- [Work required]: Filter these entries, keeping only lines that hold the word "second".

- [Stored entries]:
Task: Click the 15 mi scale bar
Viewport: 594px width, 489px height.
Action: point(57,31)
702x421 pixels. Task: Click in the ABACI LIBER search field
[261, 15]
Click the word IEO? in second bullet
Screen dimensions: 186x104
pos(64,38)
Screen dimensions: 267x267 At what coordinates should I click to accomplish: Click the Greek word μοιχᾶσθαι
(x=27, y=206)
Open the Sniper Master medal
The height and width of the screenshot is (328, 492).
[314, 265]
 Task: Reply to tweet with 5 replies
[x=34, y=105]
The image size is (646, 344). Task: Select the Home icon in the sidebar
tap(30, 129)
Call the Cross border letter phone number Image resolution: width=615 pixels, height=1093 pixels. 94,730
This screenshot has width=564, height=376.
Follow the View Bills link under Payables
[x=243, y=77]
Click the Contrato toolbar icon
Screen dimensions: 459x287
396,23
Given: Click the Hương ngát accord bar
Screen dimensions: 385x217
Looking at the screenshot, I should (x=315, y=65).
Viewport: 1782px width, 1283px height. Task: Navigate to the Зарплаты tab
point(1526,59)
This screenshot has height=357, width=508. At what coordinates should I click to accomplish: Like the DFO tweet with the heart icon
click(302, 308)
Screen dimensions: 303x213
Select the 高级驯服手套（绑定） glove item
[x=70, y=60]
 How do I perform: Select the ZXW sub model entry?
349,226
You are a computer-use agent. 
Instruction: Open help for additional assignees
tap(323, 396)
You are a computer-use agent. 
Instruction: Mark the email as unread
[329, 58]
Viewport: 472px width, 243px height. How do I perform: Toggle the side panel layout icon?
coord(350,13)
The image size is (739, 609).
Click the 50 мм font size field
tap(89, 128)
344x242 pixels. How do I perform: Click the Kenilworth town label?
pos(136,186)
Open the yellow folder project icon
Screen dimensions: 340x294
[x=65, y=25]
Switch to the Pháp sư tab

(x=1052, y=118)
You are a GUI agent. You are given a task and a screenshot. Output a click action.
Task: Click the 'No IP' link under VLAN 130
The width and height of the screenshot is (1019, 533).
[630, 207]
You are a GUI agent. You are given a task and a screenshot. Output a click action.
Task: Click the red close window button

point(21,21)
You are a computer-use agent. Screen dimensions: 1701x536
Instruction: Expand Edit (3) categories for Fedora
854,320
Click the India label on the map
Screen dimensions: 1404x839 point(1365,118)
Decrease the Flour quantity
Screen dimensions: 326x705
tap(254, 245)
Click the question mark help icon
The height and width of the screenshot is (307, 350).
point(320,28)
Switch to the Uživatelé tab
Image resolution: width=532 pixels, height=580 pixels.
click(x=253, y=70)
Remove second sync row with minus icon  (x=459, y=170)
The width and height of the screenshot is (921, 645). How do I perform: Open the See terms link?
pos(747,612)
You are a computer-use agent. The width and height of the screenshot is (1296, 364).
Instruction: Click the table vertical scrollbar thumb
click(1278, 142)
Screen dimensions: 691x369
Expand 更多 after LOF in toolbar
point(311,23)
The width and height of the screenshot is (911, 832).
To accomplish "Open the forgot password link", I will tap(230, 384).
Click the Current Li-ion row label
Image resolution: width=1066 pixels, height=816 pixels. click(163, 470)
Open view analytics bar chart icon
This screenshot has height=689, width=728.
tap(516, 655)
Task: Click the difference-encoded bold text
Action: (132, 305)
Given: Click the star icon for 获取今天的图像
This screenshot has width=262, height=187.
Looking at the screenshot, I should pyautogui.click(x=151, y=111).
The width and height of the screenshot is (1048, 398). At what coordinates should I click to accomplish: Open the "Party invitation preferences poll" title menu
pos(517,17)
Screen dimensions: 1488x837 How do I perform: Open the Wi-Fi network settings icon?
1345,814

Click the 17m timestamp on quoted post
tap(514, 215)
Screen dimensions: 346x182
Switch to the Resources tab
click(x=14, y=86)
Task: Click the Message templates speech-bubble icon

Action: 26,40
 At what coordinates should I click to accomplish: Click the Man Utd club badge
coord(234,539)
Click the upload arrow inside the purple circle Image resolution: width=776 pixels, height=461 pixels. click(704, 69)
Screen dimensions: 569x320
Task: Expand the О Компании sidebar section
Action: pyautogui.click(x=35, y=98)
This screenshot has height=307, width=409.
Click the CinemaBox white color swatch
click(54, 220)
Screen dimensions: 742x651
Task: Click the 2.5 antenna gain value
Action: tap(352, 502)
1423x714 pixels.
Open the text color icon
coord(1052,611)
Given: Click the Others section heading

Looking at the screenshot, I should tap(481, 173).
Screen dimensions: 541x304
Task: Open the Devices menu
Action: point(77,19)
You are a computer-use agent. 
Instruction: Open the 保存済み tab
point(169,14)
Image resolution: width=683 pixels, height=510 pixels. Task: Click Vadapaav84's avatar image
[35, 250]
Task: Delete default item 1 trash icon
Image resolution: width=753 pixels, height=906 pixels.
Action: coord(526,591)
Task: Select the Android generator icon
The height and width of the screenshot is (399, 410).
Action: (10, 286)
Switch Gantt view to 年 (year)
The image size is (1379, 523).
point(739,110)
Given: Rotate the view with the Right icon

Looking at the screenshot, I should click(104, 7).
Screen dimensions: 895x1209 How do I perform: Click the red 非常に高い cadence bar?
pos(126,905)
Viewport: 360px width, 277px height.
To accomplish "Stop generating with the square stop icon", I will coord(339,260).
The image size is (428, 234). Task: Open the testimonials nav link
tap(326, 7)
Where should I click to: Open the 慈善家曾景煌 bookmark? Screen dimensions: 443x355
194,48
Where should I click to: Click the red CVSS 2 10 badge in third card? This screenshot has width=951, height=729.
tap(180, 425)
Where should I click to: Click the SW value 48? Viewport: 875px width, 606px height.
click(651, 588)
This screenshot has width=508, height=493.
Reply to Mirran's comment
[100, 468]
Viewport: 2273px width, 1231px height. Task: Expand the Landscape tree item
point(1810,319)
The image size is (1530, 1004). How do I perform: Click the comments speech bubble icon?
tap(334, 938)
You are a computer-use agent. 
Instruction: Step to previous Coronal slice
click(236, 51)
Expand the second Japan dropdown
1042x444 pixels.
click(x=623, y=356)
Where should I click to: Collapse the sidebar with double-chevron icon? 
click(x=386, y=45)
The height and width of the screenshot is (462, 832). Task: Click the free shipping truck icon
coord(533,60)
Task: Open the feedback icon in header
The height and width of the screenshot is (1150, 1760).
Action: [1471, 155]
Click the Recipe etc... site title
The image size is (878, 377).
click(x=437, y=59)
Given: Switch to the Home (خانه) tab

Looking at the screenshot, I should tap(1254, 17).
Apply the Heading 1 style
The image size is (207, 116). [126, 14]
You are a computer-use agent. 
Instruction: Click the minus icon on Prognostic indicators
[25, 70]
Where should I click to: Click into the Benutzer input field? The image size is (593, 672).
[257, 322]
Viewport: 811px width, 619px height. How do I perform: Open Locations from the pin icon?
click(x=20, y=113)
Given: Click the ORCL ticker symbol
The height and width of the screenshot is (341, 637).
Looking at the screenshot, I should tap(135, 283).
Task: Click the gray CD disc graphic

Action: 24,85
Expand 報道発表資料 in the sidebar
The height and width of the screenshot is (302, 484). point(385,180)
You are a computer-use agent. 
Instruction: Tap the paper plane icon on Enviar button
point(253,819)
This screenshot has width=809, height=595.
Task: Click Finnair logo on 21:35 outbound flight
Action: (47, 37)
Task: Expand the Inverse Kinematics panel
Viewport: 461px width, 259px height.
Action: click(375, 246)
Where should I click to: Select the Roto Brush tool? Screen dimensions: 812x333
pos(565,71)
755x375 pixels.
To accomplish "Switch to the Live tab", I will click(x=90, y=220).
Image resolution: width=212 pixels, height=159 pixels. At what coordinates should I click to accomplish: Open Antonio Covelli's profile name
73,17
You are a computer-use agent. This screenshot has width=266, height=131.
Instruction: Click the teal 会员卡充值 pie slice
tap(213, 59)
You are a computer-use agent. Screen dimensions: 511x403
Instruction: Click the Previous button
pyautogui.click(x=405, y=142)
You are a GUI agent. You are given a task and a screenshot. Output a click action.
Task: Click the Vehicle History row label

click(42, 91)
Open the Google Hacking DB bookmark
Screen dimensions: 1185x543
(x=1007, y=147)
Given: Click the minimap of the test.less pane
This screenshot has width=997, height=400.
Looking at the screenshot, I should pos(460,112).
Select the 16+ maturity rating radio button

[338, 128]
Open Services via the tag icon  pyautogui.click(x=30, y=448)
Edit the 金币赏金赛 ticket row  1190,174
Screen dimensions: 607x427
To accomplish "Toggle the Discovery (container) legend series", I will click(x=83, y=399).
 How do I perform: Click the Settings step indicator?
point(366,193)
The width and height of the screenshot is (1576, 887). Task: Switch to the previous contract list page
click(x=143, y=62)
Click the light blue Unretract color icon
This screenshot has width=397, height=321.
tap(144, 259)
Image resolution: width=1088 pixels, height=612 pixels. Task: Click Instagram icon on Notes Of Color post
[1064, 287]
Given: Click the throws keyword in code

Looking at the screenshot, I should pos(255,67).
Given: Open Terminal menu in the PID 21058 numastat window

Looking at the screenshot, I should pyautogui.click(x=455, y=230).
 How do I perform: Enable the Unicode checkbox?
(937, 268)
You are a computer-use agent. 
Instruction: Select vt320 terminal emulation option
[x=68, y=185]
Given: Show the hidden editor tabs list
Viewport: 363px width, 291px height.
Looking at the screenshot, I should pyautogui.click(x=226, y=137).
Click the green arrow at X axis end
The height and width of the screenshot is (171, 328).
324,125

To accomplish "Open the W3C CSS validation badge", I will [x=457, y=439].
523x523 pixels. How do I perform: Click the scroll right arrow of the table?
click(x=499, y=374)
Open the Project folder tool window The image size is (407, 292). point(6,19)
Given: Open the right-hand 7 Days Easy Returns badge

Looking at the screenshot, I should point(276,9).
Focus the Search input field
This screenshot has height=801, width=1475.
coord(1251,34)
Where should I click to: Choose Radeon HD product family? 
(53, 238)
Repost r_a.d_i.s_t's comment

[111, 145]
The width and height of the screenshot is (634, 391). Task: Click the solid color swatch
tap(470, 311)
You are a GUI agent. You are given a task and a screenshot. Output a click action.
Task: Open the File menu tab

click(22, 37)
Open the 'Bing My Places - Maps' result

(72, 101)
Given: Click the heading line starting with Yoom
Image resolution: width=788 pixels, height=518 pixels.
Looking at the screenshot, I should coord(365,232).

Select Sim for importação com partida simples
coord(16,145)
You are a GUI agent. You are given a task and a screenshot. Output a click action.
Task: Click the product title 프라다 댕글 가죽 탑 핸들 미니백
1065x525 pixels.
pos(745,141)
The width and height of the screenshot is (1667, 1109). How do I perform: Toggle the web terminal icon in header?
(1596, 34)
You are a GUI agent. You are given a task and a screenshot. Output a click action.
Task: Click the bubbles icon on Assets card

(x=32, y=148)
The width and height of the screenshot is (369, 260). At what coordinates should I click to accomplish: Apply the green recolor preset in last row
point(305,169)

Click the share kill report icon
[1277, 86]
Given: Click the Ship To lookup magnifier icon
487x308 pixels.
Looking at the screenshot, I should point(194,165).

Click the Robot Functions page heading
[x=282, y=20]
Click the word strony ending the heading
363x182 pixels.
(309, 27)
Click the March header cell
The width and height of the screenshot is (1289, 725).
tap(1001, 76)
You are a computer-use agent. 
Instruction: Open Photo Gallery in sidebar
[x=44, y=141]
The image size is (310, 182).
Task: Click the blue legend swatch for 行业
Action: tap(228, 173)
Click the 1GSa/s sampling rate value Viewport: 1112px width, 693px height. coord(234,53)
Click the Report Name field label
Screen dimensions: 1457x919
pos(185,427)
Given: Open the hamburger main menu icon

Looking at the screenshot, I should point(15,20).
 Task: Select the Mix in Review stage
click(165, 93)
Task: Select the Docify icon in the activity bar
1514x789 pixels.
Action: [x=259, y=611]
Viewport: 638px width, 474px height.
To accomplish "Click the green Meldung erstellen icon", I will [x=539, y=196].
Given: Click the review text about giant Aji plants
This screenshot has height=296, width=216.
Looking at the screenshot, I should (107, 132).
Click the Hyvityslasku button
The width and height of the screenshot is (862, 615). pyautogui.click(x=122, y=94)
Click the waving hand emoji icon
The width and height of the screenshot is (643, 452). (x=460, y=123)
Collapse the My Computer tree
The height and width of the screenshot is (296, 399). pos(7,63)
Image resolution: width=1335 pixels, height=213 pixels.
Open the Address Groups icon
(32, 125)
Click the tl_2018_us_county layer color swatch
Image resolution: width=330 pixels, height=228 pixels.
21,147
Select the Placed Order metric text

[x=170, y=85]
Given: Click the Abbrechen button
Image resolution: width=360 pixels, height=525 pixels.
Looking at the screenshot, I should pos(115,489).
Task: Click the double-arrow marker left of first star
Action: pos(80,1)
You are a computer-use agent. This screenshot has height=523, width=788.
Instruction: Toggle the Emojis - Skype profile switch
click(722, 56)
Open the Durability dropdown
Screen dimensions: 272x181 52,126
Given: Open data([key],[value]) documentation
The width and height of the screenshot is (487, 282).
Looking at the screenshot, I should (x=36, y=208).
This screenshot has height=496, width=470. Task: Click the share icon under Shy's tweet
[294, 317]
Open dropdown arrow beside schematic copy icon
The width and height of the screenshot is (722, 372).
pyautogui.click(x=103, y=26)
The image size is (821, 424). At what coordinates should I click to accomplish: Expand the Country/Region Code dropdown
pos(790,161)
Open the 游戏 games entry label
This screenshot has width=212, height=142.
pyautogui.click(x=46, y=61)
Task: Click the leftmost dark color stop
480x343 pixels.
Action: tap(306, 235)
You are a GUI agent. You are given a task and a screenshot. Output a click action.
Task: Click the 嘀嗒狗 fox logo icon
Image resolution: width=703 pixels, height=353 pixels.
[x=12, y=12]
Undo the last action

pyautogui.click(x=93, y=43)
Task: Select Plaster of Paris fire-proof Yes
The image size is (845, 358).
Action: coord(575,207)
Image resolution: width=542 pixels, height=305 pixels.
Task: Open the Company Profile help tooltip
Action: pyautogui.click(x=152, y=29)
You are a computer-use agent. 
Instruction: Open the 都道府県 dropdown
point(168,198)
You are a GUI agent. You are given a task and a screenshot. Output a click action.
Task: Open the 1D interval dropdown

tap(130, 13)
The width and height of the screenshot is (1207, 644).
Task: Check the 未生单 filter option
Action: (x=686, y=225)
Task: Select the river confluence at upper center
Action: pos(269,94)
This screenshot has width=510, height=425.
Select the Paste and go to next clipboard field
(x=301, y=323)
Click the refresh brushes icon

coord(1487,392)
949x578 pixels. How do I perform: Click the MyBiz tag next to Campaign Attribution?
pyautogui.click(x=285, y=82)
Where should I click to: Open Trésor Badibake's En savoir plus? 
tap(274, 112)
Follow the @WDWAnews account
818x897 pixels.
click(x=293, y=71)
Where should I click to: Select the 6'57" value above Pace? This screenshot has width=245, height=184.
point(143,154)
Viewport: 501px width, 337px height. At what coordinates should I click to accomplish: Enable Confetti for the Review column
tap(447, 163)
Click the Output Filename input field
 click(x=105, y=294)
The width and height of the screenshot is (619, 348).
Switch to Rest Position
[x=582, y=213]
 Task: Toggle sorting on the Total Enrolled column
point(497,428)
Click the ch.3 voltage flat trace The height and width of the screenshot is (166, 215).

- [Exercise output]:
Click the word IEO? in second bullet
Remove second sync row with minus icon  (x=459, y=170)
Expand the second Japan dropdown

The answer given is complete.